(Collected data)
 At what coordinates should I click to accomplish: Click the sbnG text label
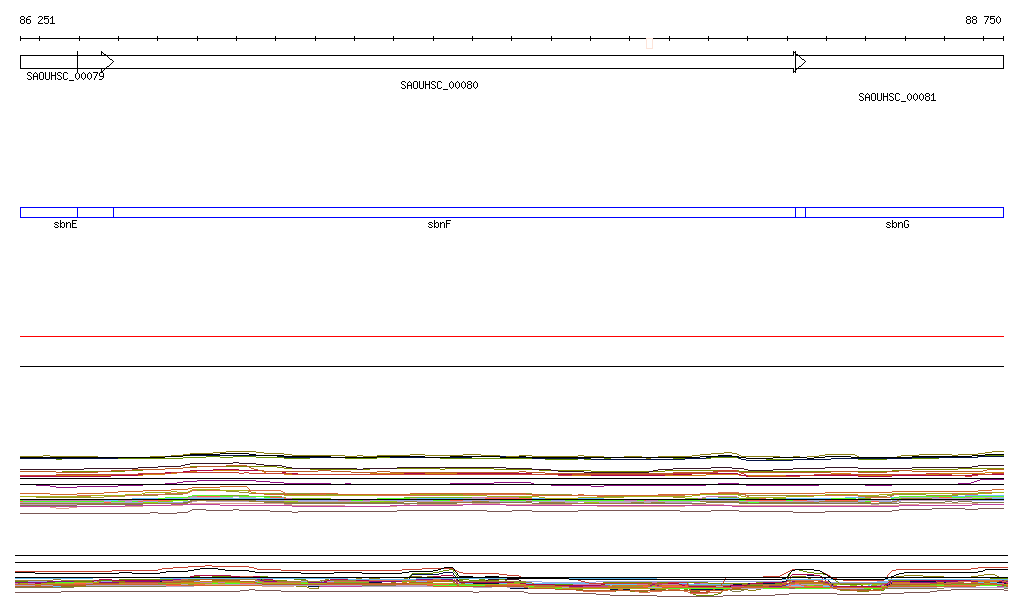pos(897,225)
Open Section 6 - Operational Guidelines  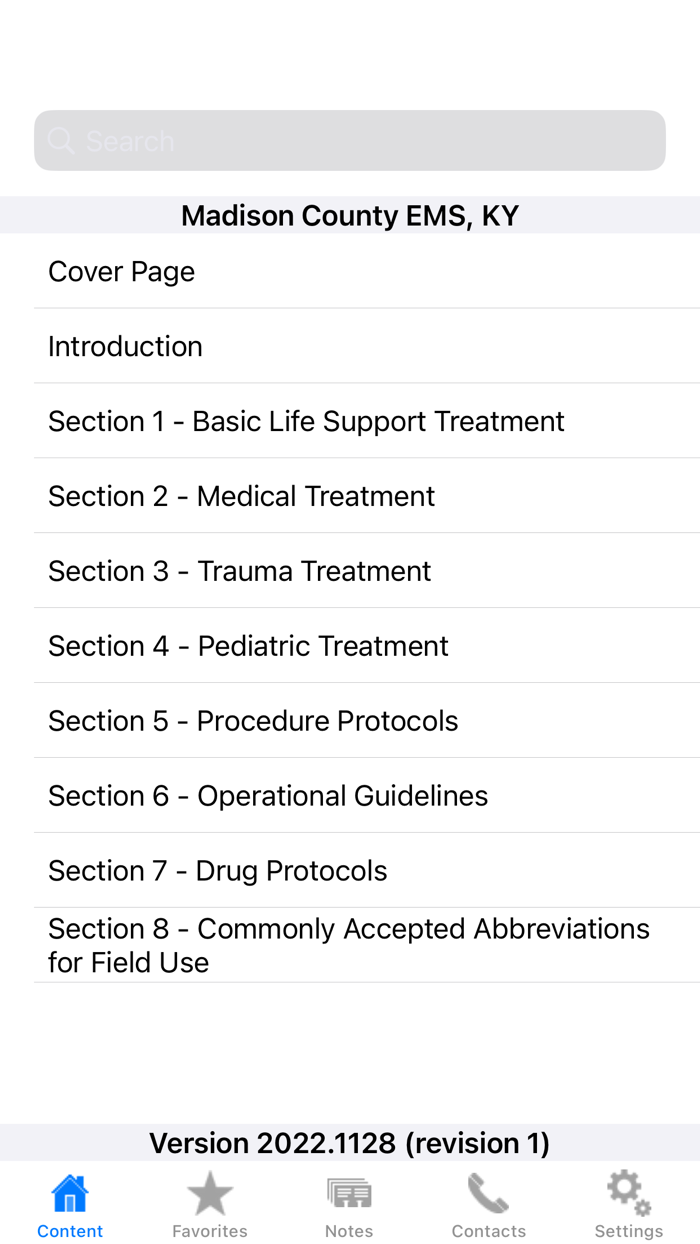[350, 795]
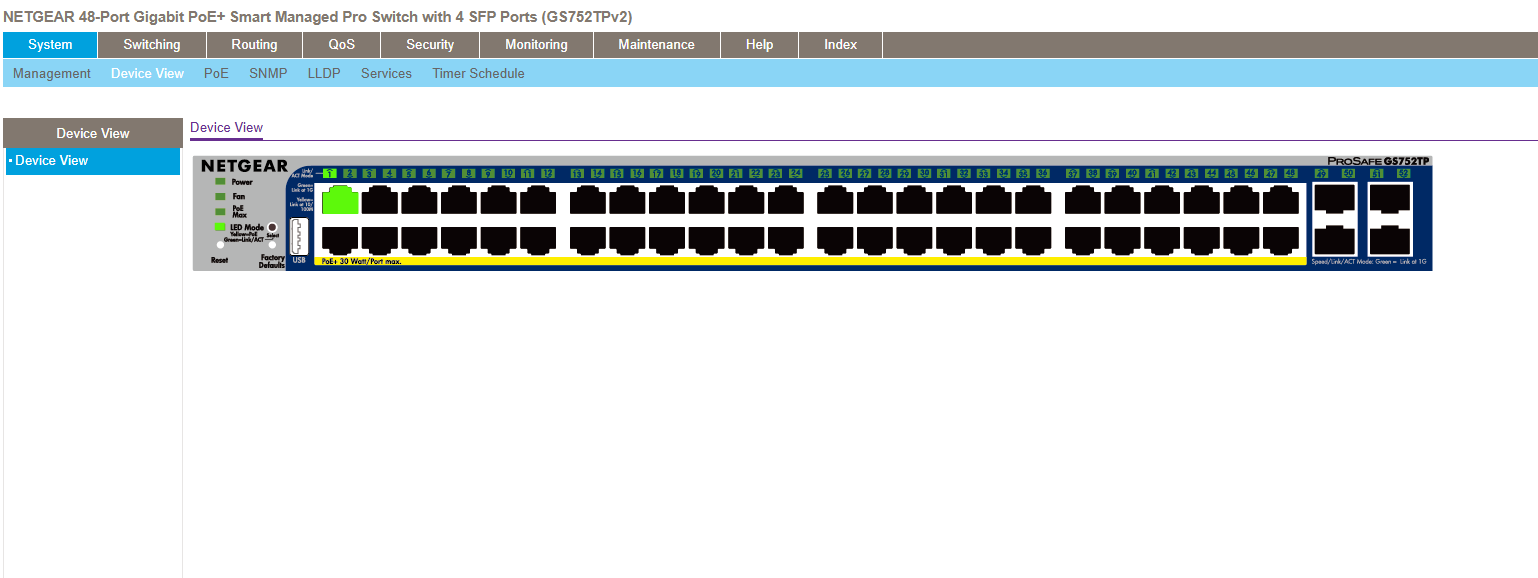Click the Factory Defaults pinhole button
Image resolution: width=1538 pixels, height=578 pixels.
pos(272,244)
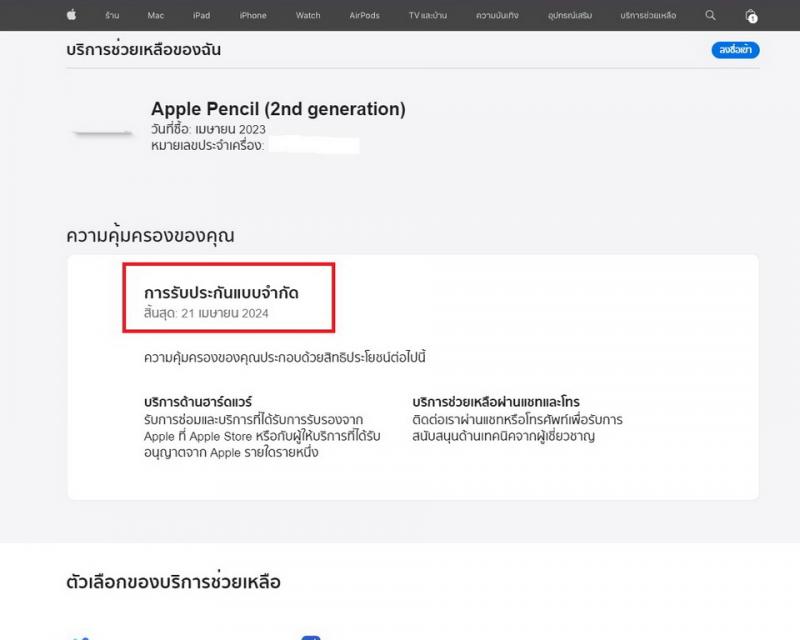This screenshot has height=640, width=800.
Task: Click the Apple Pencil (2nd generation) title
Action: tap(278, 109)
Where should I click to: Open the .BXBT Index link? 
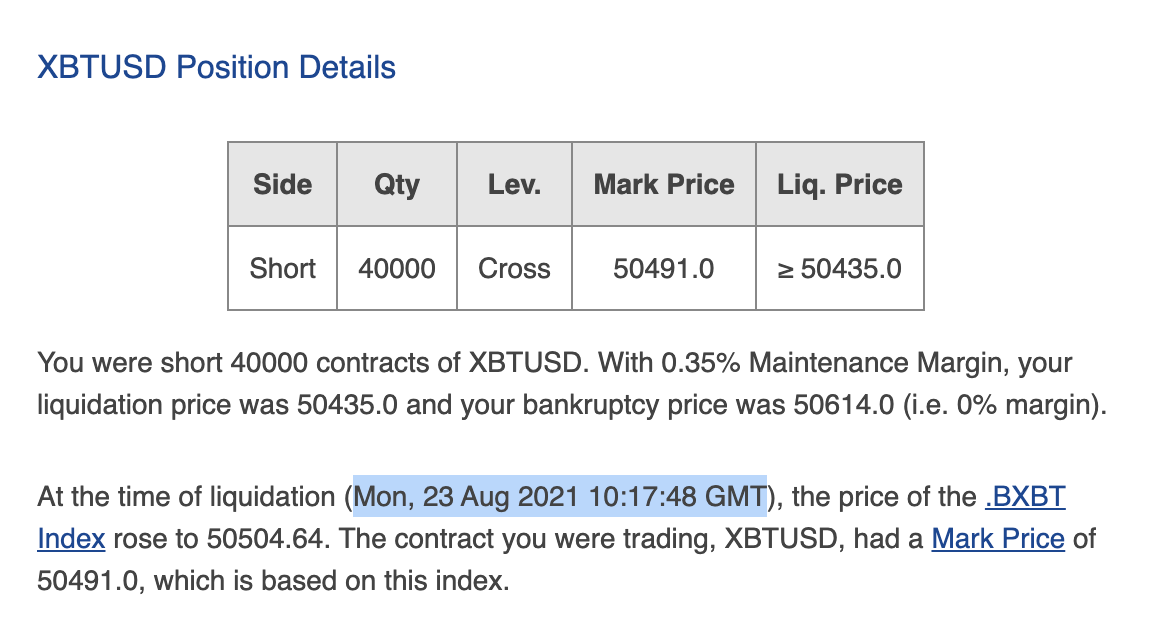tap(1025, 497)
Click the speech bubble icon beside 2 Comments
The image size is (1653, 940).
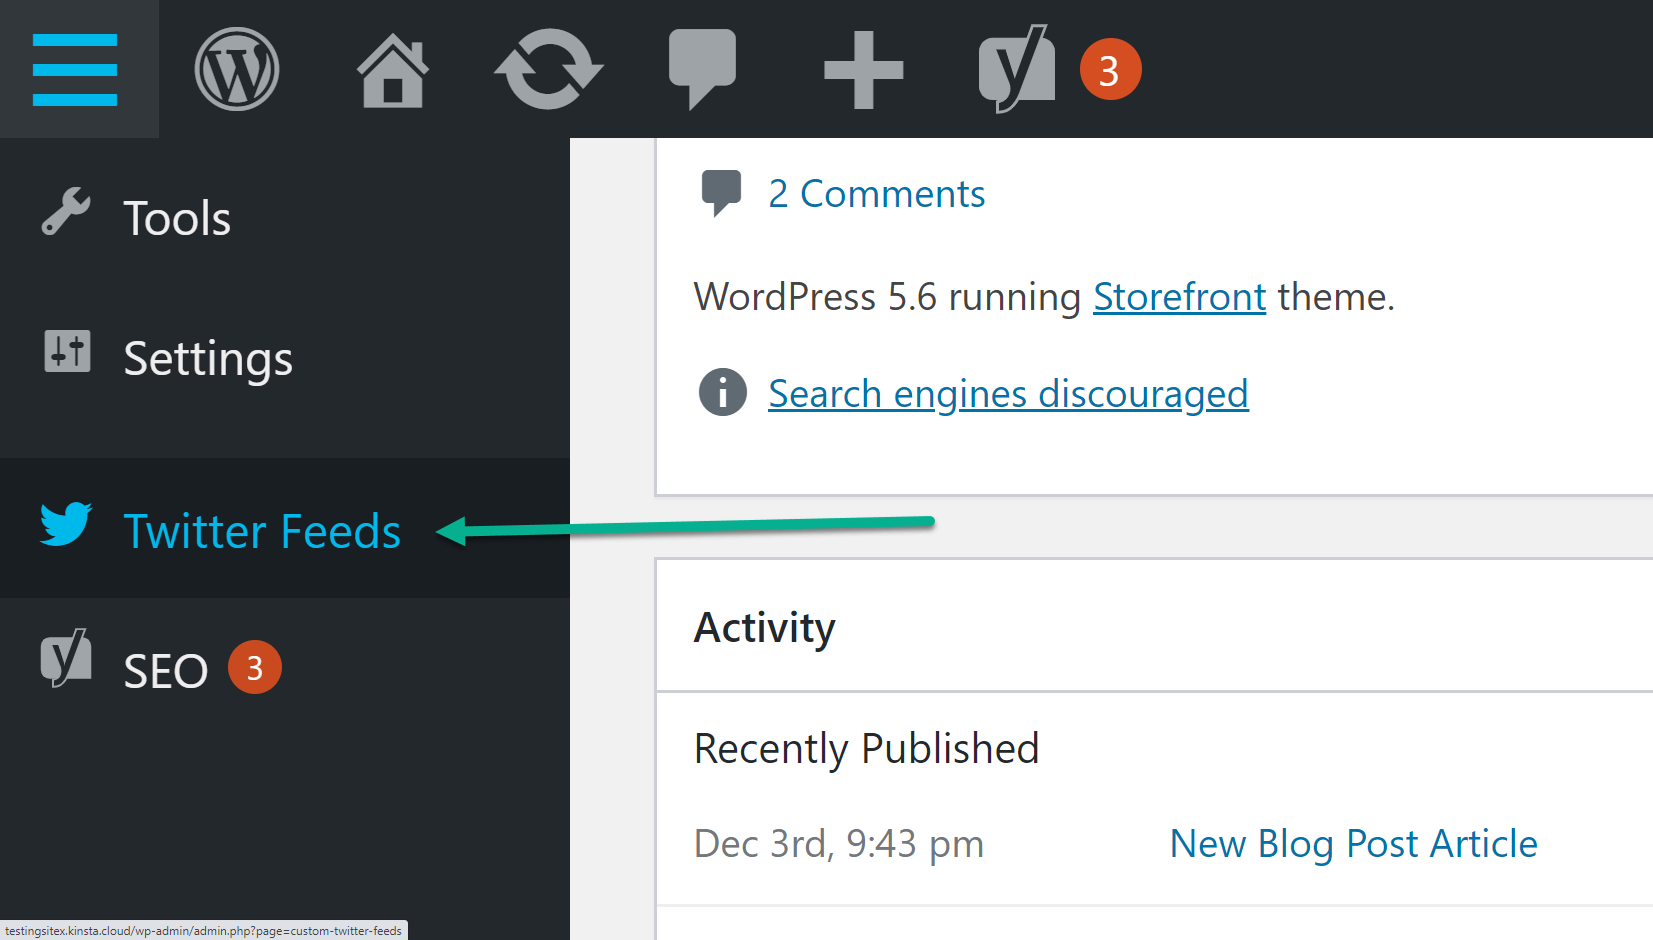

Problem to work on -
Print the lines from the one that contains "Where should I" through the last line of the data, exactly and in full, and no other lines. Pictures are not part of the copy.

Result of the task -
Where should I click to: Open the .BXBT Index link? 
tap(1025, 497)
Click the speech bubble icon beside 2 Comments
The image size is (1653, 940).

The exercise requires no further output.